• PAGE EXTRACT:
━━━━━━━━━━

# Dvd decoder



## cdpaine (Feb 21, 2005)

Hi,
Looking for a dvd decoder free? I replaced my Hard drive after it crashed and burned. I can't find any decoder for my Mat****a dvd drive? Thanks


----------



## JohnWill (Oct 19, 2002)

What specific "decoder" are you talking about? There normally isn't a decoder for a specific model of CD/DVD drive.


----------



## cdpaine (Feb 21, 2005)

When I try to play a dvd on windows media player I recieve an error message that I need to instal a decoder? The trouble shoot screen comes up and offers 4 or 5 possible down loads. Windvd, etc. They all cost and I was wondering if there is any free ones out there? I bought my laptop used and it didn't come with an decoder disk?

Thanks


----------



## johnpost (Dec 18, 2005)

cdpaine said:


> When I try to play a dvd on windows media player I recieve an error message that I need to instal a decoder? The trouble shoot screen comes up and offers 4 or 5 possible down loads. Windvd, etc. They all cost and I was wondering if there is any free ones out there? I bought my laptop used and it didn't come with an decoder disk?
> 
> Thanks


 if you got a cd/dvd with your dvd drive then look on that.

usually a dvd movie player is included that has been tested good 
for that drive.


----------



## cdpaine (Feb 21, 2005)

no cd thats why I want to download?


----------



## kenleekenlee (Jan 2, 2007)

ffdshow. http://www.free-codecs.com/download/FFDShow.htm Seriously. It's free, open source, fast, etc.


----------

━━━━━━━━━━

• GIVEN DATA:
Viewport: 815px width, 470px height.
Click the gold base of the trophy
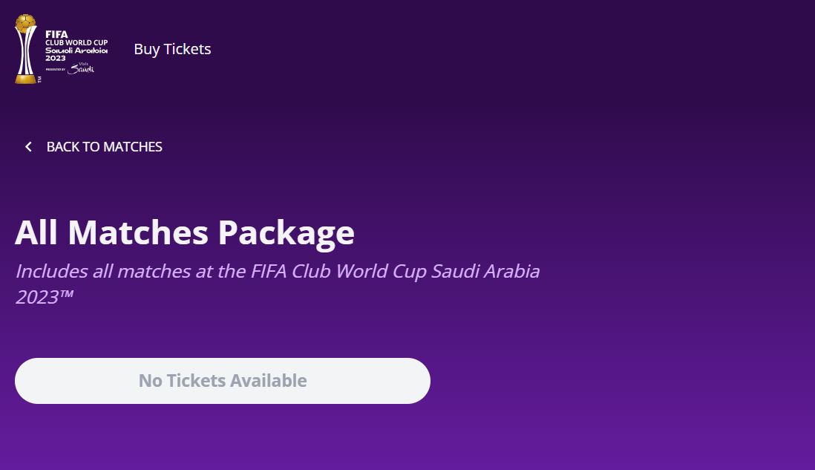(25, 79)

━━━━━━━━━━

• AIM OF THE EXERCISE: Name every distinct user who posted in the DVD decoder thread, in order of first appearance. The lines after the DVD decoder thread are not needed for this exercise.

• OUTPUT BELOW: cdpaine, JohnWill, johnpost, kenleekenlee